Revision as of 19:08, 7 August 2024

Problem

Find the number of ways $66$ identical coins can be separated into three nonempty piles so that there are fewer coins in the first pile than in the second pile and fewer coins in the second pile than in the third pile.

Solution 1

Suppose we have $1$ coin in the first pile. Then $(1, 2, 63), (1, 3, 62), \ldots, (1, 32, 33)$ all work for a total of $31$ piles. Suppose we have $2$ coins in the first pile, then $(2, 3, 61), (2, 4, 60), \ldots, (2, 31, 33)$ all work, for a total of $29$. Continuing this pattern until $21$ coins in the first pile, we have the sum \begin{align*} 31+29+28+26+25+\cdots+4+2+1 &= (31+28+25+22+\cdots+1)+(29+26+23+\cdots+2) \\ &= 176+155 \\ &= \boxed{331}. \end{align*}

Solution 2

We make an equation: $a+b+c=66,$ where $a<b<c.$ We don't have a clear solution, so we'll try complementary counting. First, let's find where $a\geq b\geq c.$ By stars and bars, we have $\dbinom{65}{2}=2080$ to assign positive integer solutions to $a + b + c = 66.$ Now we need to subtract off the cases where it doesn't satisfy the condition.

We start with $a = b.$ We can write that as $2b + c = 66.$ We can find there are 32 integer solutions to this equation. There are $32$ solutions for $b=c$ and $a = c$ by symmetry. We also need to add back $2$ because we subtracted $(a,b,c)=(22,22,22)$ $3$ times.
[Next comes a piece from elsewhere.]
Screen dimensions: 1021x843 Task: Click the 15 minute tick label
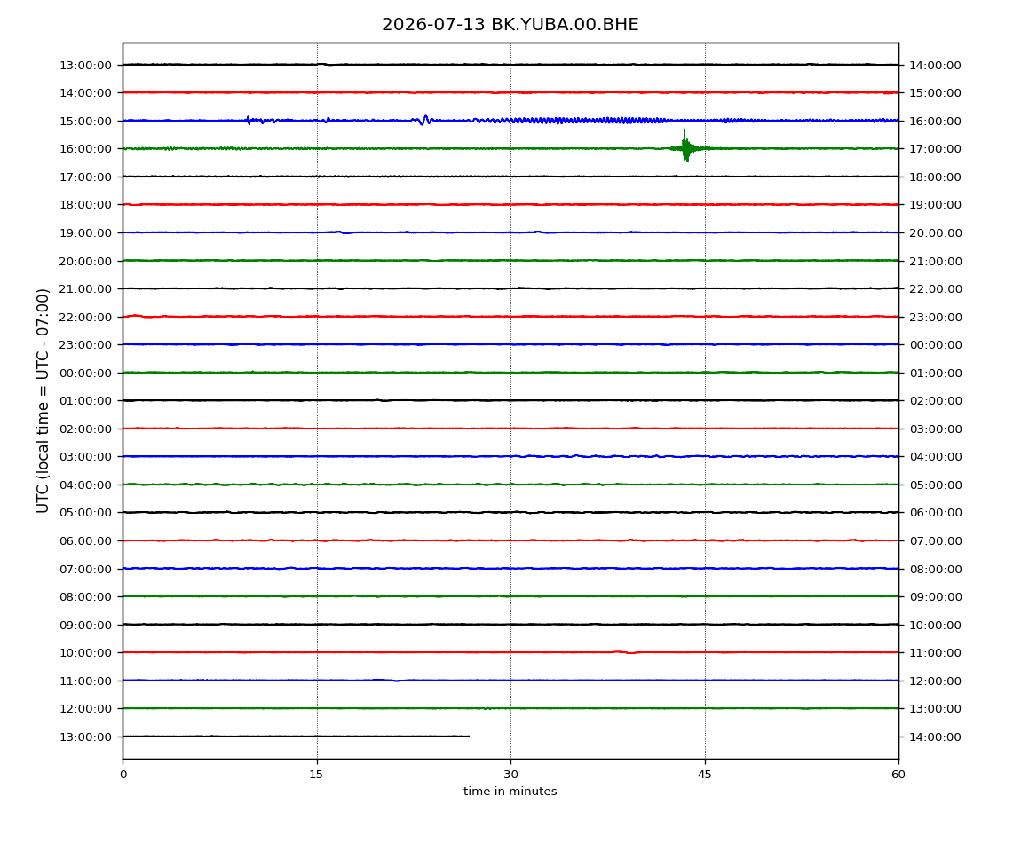(x=316, y=775)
We then have to divide by $6$ because there are $3!=6$ ways to order $a, b,$ and $c.$ Therefore, we have $\dfrac{\dbinom{65}{2}-96+2}{6} = \dfrac{1986}{6} = \boxed{331}.$

~Arcticturn

Solution 3

Let the piles have $a, b$ and $c$ coins, with $0 < a < b < c$. Then, let $b = a + k_1$, and $c = b + k_2$, such that each $k_i \geq 1$. The sum is then $a + a+k_1 + a+k_1+k_2 = 66 \implies 3a+2k_1 + k_2 = 66$. This is simply the number of positive solutions to the equation $3x+2y+z = 66$. Now, we take cases on $a$.

If $a = 1$, then $2k_1 + k_2 = 63 \implies 1 \leq k_1 \leq 31$. Each value of $k_1$ corresponds to a unique value of $k_2$, so there are $31$ solutions in this case. Similarly, if $a = 2$, then $2k_1 + k_2 = 60 \implies 1 \leq k_1 \leq 29$, for a total of $29$ solutions in this case. If $a = 3$, then $2k_1 + k_2 = 57 \implies 1 \leq k_1 \leq 28$, for a total of $28$ solutions. In general, the number of solutions is just all the numbers that aren't a multiple of $3$, that are less than or equal to $31$.

We then add our cases to get \begin{align*} 1 + 2 + 4 + 5 + \cdots + 31 &= 1 + 2 + 3 + \cdots + 31 - 3(1 + 2 + 3 + \cdots + 10) \\ &= \frac{31(32)}{2} - 3(55) \\ &= 31 \cdot 16 - 165 \\ &= 496 - 165 \\ &= \boxed{331} \end{align*} as our answer.

Solution 4

Let the first pile have $a$ coins, the second $a+b$ coins, and the third $a+b+c$ coins, where $a$, $b$, and $c$ are strictly positive integers. Thus the total number of coins is $3a+2b+c=66$. Perform the substitution $x=a-1$, $y=b-1$, and $z=c-1$ to yield the equation $3x+2y+z=60$, where $x$, $y$, and $z$ are instead nonnegative integers.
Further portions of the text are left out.